Differential role of actin-binding proteins in controlling the adipogenic differentiation of human CD105-positive Wharton's Jelly cells

Abstract

BackgroundWharton's Jelly cells (WJCs) can be differentiated into adipocytes by cytoskeletal reorganisation in association with changes in the mechanical properties of cells. MethodsWJCs subjected to adipocyte induction were observed changes in the cell morphology and alterations in actin filament formation. Transfection with either small interfering RNAs (siRNAs) against formin-2 (FMN-2), tropomyosin-1 (Tm-1), caldesmon (CaD), and profilin (Pro) or a pcDNA6-gelsolin (GSN)-constructed vector in WJCs was used to establish their regulatory roles in controlling adipogenesis. Phenotypic transformation of the cell shape and changes in cell surface adhesion force were determined in WJCs after transformation. ResultsThe levels of protein and mRNA expression of β-actin and several key actin binding ptoteins (ABPs) were decreased during the early stage of adipogenic induction but were recovered in the later induction. The siFMN-2, siTm-1, siCaD, and siPro gene knockdown in WJCs caused a widening of the cell shape, while WJCs overexpressing GSN retained a fibroblast cell shape.
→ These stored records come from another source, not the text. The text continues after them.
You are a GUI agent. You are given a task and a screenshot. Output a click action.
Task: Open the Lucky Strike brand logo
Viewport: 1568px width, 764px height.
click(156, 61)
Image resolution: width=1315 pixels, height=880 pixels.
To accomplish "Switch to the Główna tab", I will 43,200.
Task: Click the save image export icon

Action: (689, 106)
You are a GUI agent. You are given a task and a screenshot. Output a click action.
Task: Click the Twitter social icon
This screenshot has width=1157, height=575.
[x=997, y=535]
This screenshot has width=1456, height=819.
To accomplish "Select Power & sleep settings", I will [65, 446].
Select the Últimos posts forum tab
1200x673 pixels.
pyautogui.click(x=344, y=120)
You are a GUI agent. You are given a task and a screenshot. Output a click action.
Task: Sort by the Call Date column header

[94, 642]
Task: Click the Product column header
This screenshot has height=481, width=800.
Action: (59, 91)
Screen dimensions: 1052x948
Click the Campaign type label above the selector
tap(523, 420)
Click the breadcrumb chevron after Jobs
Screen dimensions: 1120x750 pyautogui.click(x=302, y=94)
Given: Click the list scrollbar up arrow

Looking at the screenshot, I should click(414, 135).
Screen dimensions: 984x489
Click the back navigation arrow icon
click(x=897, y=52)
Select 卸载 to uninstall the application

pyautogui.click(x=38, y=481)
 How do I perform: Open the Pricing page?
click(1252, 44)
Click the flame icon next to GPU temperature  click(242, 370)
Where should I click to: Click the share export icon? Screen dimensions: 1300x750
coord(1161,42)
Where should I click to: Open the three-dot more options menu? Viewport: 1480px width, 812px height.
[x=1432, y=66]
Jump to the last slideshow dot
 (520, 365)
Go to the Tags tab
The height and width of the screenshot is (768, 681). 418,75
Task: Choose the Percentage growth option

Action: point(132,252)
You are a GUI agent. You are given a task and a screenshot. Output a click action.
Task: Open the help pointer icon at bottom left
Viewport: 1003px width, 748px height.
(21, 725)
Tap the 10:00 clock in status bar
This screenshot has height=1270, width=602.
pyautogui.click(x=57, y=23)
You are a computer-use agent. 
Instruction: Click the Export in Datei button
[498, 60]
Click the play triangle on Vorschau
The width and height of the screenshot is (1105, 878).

For both transformations, atomic force microscopy revealed alterations in the biomechanical signals on the cell surface. However, the adipogenic potency was increased after siFMN-2, siTm-1, siCaD, and siPro gene knockdown and decreased during GSN overexpression. ConclusionssiRNA gene knockdown of siFMN-2, siTm-1, siCaD, and siPro enhances the potency for WJCs commitment to adipocyte, while GSN overexpression modulates the PPAR-γ-independent pathway for the adipogenesis of WJCs. General significanceThe phenotypic changes associated with decreased ABP gene expression are critical for regulating the adipogenic differentiation of WJCs through the temporal control of actin filament organisation.